§ Exercise
Check every line of the data below for "Results". Copy each one that has it.
--------------------
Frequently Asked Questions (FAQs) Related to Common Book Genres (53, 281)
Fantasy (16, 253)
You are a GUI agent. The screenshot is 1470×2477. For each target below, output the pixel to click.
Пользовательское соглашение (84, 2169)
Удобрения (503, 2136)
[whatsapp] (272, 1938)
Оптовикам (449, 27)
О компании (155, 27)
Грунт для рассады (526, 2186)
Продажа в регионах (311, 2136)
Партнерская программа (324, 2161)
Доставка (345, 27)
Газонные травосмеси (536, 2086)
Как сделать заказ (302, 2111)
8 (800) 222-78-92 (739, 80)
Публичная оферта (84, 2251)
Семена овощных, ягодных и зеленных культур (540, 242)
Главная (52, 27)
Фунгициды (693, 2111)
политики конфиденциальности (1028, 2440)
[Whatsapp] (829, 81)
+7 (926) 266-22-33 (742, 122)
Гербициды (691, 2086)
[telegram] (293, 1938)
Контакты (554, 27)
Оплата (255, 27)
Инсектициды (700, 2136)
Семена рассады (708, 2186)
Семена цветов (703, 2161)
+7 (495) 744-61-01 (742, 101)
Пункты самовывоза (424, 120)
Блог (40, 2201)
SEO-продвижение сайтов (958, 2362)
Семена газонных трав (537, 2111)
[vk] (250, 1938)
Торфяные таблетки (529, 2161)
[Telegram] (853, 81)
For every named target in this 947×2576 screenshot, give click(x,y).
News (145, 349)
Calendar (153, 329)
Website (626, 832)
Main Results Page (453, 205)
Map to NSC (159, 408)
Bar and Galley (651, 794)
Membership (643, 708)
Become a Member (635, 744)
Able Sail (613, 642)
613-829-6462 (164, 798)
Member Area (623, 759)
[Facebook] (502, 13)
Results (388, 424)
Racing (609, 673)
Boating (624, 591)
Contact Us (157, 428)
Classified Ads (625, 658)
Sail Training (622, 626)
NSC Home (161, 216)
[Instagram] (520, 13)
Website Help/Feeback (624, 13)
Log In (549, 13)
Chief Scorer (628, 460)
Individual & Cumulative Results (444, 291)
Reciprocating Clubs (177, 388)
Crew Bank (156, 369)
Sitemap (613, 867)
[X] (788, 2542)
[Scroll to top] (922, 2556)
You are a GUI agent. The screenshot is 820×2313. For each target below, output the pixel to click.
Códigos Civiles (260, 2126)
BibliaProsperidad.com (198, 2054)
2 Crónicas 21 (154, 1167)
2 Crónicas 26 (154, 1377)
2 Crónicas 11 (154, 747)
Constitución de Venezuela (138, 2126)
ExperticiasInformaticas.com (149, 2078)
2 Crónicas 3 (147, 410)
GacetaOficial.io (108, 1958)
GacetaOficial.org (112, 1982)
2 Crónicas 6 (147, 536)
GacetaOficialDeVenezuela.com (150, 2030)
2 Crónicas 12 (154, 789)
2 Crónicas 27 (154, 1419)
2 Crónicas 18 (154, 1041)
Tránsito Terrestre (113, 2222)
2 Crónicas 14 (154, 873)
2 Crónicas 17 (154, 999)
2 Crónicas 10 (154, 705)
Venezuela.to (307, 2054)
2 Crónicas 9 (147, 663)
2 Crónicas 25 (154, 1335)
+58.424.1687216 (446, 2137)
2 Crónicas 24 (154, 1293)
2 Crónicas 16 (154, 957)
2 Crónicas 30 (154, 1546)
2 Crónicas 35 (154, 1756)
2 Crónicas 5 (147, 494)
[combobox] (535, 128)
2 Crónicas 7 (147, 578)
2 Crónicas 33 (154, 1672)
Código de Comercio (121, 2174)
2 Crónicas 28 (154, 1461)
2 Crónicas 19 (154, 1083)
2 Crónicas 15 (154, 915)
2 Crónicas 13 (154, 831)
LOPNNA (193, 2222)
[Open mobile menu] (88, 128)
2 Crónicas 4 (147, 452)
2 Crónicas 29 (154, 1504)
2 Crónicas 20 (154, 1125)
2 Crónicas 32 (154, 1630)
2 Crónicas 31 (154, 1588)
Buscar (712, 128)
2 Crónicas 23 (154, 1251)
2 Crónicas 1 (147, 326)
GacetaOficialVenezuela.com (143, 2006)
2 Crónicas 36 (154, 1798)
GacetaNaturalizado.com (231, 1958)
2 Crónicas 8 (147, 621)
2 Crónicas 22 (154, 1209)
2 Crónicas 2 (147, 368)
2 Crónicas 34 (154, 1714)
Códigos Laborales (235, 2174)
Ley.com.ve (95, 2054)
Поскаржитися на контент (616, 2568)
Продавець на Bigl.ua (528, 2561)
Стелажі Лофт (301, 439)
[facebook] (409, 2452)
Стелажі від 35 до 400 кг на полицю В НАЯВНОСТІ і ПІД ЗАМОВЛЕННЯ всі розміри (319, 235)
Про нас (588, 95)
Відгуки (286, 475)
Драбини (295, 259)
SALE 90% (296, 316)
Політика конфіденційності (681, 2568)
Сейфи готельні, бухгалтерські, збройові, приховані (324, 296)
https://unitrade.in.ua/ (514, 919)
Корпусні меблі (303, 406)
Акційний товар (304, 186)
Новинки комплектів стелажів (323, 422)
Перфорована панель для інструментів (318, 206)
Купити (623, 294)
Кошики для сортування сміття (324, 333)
--------------------
§ Solution to the problem
Main Results Page (453, 205)
Results (388, 424)
Individual & Cumulative Results (444, 291)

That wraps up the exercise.